Bushy Hazels & Cwmma Moors
- Location of Bushy Hazels & Cwmma Moors.
- Area of search: Herefordshire
- Grid reference: SO286511
- Coordinates: 52°09′13″N 3°02′42″W﻿ / ﻿52.153544°N 3.0450241°W
- Area: 73 acres (0.2954 km^{2}; 0.1141 sq mi)
- Notification date: 1983

= Bushy Hazels & Cwmma Moors =

Protected area in Herefordshire, England

Bushy Hazels & Cwmma Moors is a Site of Special Scientific Interest (SSSI) near Eardisley in Herefordshire, England. This protected area contains patches of ancient woodland.

== Biology ==
The ancient deciduous woodland is characteristic for the Welsh borders. Two tree species dominate: hazel and ash. Common bluebell has been recorded in Bushy Hazels.

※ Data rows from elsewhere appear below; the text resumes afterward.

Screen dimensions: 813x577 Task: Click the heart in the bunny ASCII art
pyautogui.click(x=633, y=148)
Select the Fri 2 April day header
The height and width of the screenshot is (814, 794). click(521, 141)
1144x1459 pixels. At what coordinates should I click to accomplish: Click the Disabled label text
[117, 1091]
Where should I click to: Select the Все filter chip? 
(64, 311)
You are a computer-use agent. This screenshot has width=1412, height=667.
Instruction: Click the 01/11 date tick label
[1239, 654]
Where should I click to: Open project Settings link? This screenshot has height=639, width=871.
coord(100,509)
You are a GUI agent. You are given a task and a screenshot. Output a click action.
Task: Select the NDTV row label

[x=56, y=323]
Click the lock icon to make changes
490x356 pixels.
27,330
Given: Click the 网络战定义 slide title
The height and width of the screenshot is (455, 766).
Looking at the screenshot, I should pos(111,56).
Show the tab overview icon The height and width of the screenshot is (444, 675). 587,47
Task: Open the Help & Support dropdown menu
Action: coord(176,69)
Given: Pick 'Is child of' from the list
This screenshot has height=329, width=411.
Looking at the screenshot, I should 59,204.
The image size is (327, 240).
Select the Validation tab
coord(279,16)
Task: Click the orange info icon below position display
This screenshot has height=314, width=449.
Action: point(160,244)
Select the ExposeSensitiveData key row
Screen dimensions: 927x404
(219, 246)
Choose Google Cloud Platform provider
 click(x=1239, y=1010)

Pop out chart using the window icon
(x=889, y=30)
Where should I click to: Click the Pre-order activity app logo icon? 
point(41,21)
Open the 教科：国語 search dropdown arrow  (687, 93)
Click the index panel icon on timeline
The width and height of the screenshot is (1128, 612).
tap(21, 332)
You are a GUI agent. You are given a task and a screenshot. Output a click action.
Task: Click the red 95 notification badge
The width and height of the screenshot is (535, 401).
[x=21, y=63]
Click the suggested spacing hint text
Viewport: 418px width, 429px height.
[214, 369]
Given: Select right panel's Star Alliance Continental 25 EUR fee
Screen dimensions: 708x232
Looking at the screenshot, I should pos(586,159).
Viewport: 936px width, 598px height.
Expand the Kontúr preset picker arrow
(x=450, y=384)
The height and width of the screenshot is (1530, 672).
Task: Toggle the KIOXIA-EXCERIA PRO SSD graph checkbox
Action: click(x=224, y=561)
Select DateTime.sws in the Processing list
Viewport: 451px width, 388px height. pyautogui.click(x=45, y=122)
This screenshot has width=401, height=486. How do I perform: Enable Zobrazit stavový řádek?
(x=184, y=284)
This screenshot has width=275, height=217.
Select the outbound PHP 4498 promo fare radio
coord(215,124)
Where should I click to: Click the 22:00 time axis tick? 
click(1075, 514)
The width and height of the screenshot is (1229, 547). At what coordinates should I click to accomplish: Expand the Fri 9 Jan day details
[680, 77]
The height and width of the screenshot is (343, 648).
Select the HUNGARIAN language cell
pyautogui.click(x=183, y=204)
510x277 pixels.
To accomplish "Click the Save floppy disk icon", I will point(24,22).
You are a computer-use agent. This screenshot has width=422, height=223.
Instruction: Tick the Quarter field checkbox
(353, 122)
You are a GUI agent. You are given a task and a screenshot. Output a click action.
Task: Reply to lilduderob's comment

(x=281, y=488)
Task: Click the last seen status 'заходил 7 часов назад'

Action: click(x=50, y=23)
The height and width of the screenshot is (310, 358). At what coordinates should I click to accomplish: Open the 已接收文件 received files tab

Herbaceous plants including dog's mercury, herb paris and sanicle have also been recorded in this protected area.

== Geology ==
The soils at Bushy Hazels & Cwmma Moors SSSI form a calcareous loam derived from the Old Red Sandstone series.

== Land ownership ==
Most of the land within this protected area is owned by the National Trust (they refer to the site as Brilley).